Previously a marketing smash, the new wine phenomenon has become more and more of a yawn in the last several years. It's still too early in the season for boring statistics, but fewer and fewer people anxiously await the third Thursday in November, once a great excuse for parties. This offering is a so-called-top-of-the-line Beaujolais Villages Nouveau. Like the other new wines, it was raw grapes only a few short weeks ago. The producer is known as the King of Beaujolais and is arguably the single person most responsible for the Beaujolais Nouveau phenomenon. At the time of this writing his web site did not refer to the 2013 offering. Just in case you didn't know, the Gamay grape used for this wine was banned in the neighboring region of Burgundy centuries ago. The companion wine is a Vino Novello from unidentified grapes grown in the central Italian region of Abruzzi, costing about two thirds as much.

OUR WINE REVIEW POLICY All wines that we taste and review are purchased at the full retail price.

Wine Reviewed Georges DuBoeuf Beaujolais-Villages Nouveau 2013 12 % alcohol about $15.

There were no specific marketing materials and the back label was oh so silent. And now for my review.

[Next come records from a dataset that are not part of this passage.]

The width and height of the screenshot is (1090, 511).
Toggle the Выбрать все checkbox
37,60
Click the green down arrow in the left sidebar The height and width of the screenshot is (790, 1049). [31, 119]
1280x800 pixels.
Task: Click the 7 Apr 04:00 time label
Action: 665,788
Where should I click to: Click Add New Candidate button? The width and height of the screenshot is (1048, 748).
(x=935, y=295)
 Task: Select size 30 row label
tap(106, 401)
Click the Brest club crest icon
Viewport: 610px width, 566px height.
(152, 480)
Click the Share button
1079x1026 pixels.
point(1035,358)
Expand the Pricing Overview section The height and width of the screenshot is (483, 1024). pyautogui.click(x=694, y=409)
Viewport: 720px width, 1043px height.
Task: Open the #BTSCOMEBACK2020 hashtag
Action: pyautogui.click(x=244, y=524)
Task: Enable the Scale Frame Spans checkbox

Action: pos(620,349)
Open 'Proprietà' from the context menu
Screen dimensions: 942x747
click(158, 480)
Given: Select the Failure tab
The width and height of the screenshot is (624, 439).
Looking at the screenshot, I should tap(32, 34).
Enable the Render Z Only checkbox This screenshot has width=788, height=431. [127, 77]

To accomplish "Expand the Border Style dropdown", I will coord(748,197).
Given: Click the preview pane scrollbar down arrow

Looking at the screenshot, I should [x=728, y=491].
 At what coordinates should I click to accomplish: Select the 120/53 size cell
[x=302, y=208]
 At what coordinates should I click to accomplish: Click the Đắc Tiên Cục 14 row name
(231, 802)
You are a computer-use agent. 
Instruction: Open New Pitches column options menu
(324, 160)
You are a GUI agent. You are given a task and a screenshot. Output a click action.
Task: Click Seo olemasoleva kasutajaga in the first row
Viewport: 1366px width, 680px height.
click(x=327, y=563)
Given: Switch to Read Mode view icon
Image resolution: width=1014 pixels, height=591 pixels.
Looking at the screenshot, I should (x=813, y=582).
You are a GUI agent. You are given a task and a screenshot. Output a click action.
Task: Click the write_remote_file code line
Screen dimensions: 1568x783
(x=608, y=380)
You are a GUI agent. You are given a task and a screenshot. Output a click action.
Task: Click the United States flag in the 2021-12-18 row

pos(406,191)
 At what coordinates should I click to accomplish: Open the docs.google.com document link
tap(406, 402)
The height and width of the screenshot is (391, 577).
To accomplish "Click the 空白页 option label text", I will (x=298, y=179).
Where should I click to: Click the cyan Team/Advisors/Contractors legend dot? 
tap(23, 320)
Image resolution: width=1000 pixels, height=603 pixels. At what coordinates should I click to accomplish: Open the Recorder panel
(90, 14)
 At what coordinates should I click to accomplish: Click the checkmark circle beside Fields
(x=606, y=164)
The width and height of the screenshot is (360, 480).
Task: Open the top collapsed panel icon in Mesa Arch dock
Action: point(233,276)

At the first sips this wine was quite short and harshly acidic. It was thin and provided almost no fruit. For starters I had some homemade soup containing lima beans, quinoa, onions, black pepper, and cumin. In response the BV came back with acidity and more acidity. And then the dreaded taste of bubble gum came out of the woodwork. Barbecued chicken wings with paprika dusted skin kept up the bubble gum in my glass but the acidity was now rounded. In response to a barbecued chicken leg the drink was harsh and raw, or should I say raw and harsh? A few dollops of commercially prepared Matabucha Salad, consisting of tomatoes, tomato paste, red peppers, and various and sundry spices gave me a little taste of black cherries. In response to fresh blackberries, the libation was dark but weak.

My next meal started off with Japanese rice crackers with lots of Wasabi peas. In response our French friend was sweet and pleasant with darkness lurking in the background. But when paired with slow-cooked round steak the wine's acidity returned to the fore and it was thin and raw. The accompanying white potatoes rendered this liquid sweet and sour. Slathering lots of Yemeni jalapeno pepper sauce on the meat managed to return that obnoxious taste of bubble gum to these newly fermented grapes.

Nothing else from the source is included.